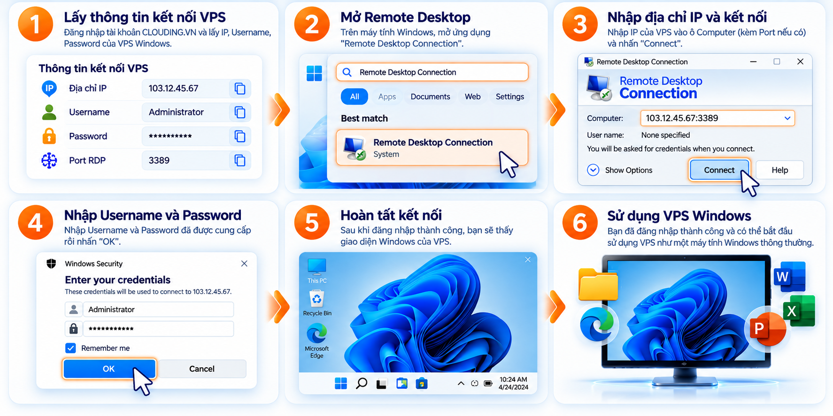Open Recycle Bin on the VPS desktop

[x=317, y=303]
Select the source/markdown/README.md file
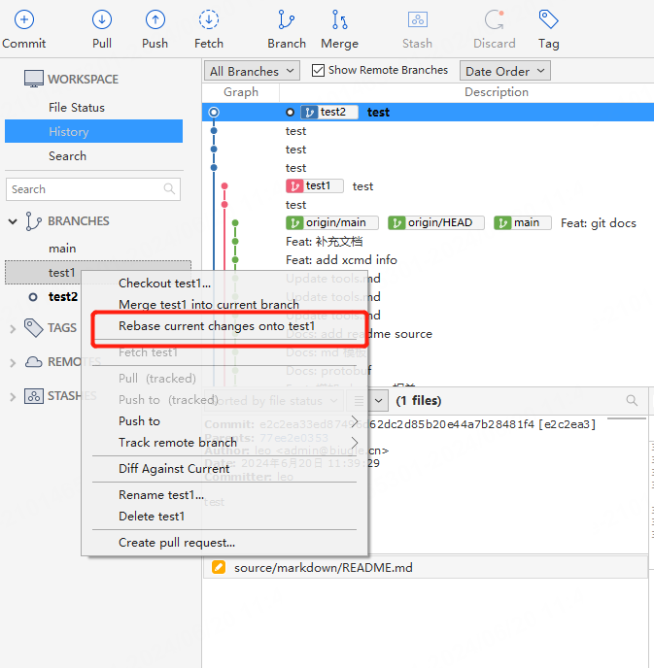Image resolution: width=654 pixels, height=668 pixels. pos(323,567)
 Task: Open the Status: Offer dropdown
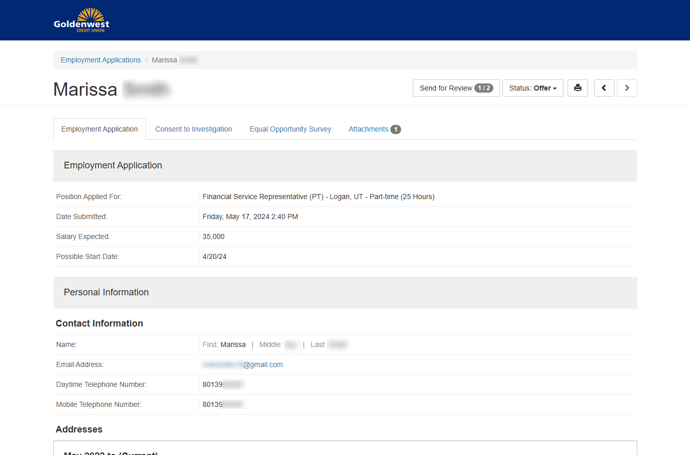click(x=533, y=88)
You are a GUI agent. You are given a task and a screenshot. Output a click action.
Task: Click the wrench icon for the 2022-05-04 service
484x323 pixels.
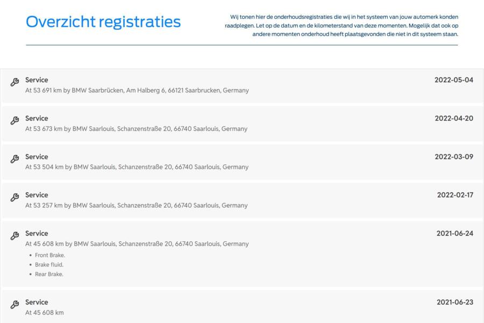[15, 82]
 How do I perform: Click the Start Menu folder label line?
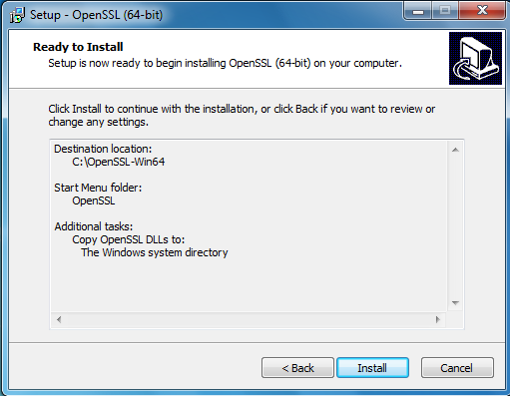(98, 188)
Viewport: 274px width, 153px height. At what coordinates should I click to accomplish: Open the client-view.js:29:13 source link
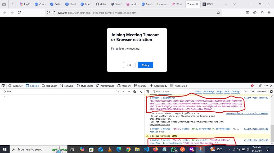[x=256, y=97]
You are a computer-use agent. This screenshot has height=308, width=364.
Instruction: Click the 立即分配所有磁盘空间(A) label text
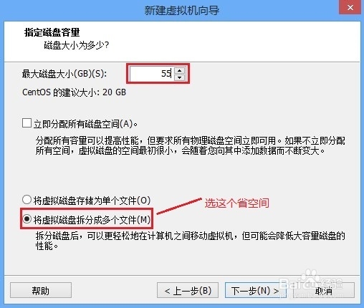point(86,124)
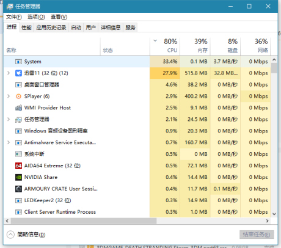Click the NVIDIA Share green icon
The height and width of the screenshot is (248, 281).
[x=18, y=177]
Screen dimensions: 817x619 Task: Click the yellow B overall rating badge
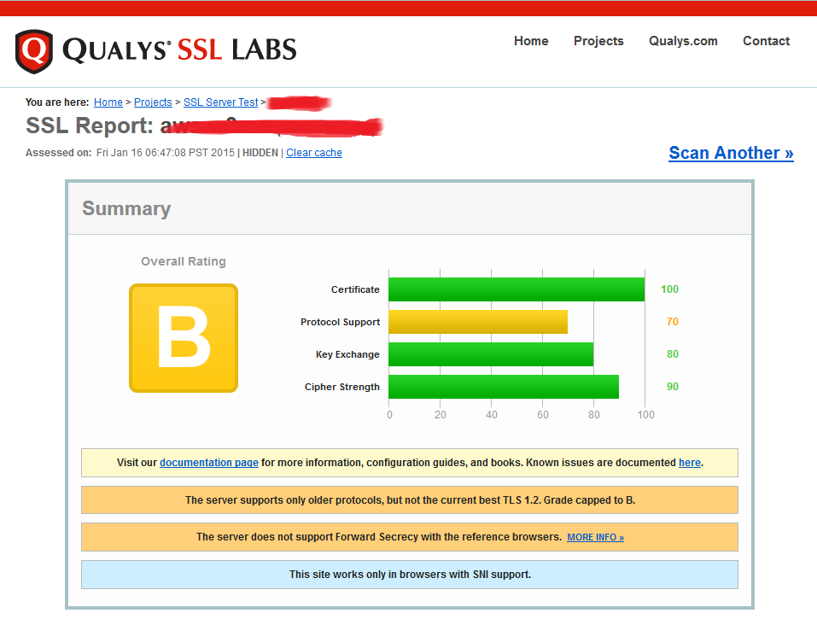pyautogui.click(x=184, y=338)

──────

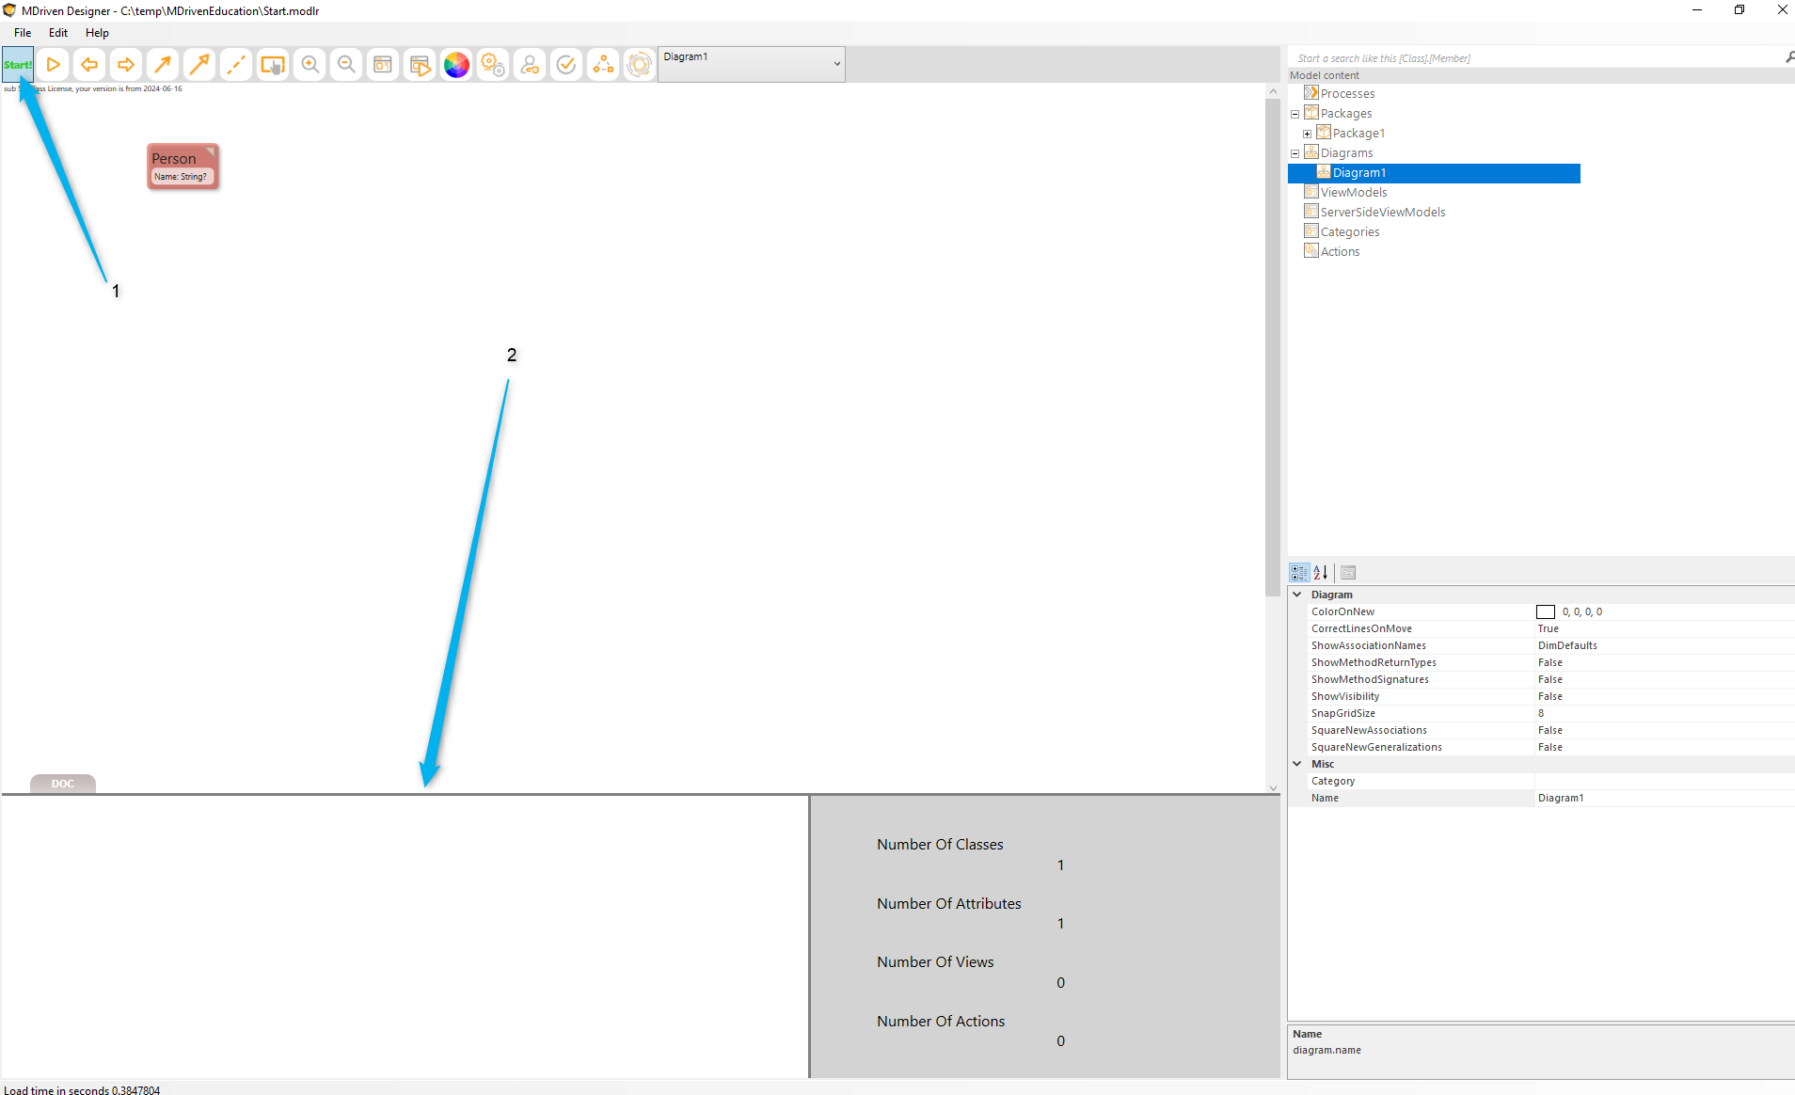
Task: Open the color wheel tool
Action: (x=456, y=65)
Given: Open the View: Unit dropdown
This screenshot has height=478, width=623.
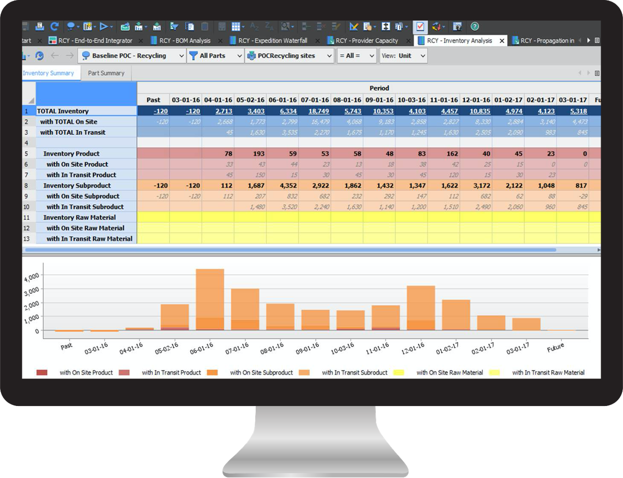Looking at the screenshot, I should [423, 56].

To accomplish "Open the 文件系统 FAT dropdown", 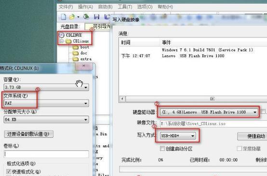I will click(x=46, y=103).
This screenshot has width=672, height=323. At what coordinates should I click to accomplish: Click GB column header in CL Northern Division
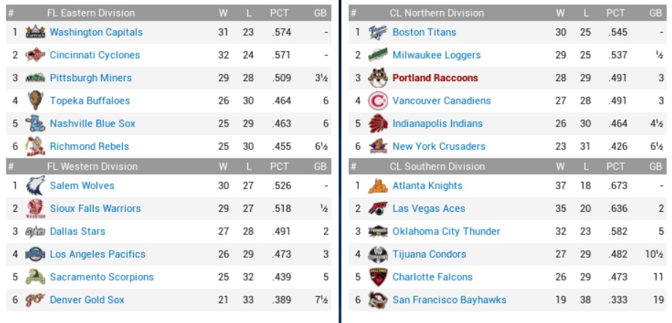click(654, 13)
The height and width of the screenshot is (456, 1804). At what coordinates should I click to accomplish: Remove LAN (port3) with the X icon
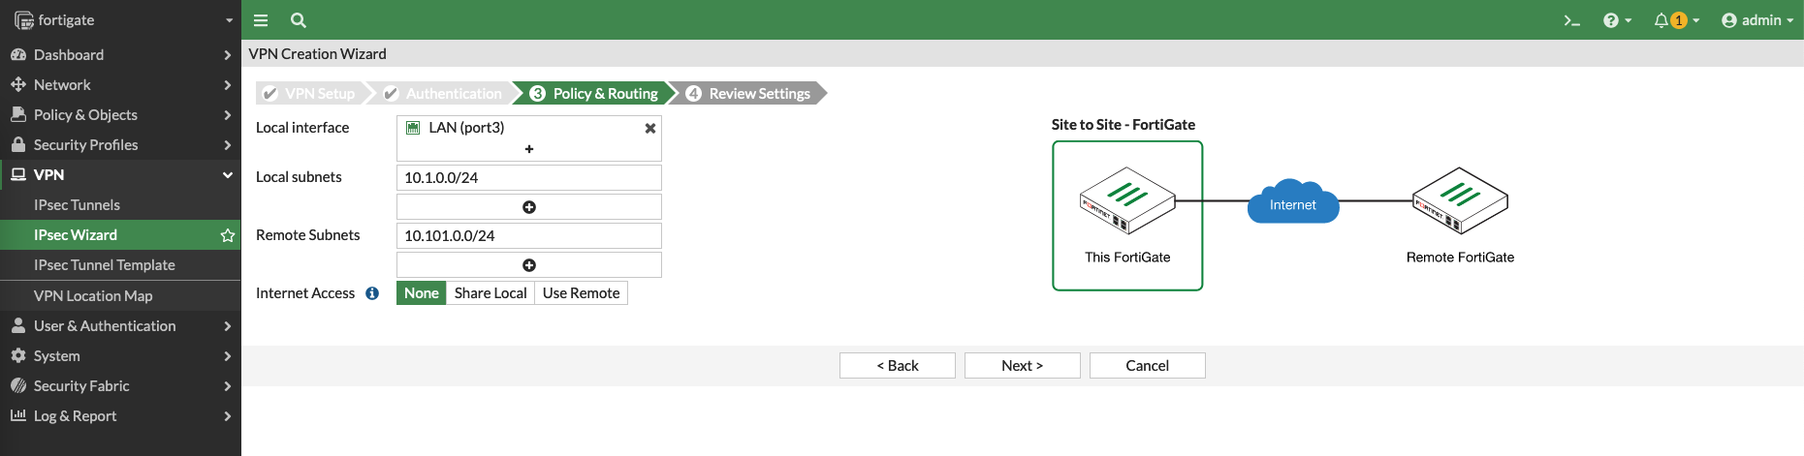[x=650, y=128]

──────

• WHAT YOU WILL DO: Please copy each line of the entries in which the word "agent" shows up.

• ANSWER TO THIS EXERCISE:
You are a GUI agent. You are given a task and a screenshot. Output a click action.
You are a computer-use agent. This screenshot has height=308, width=364.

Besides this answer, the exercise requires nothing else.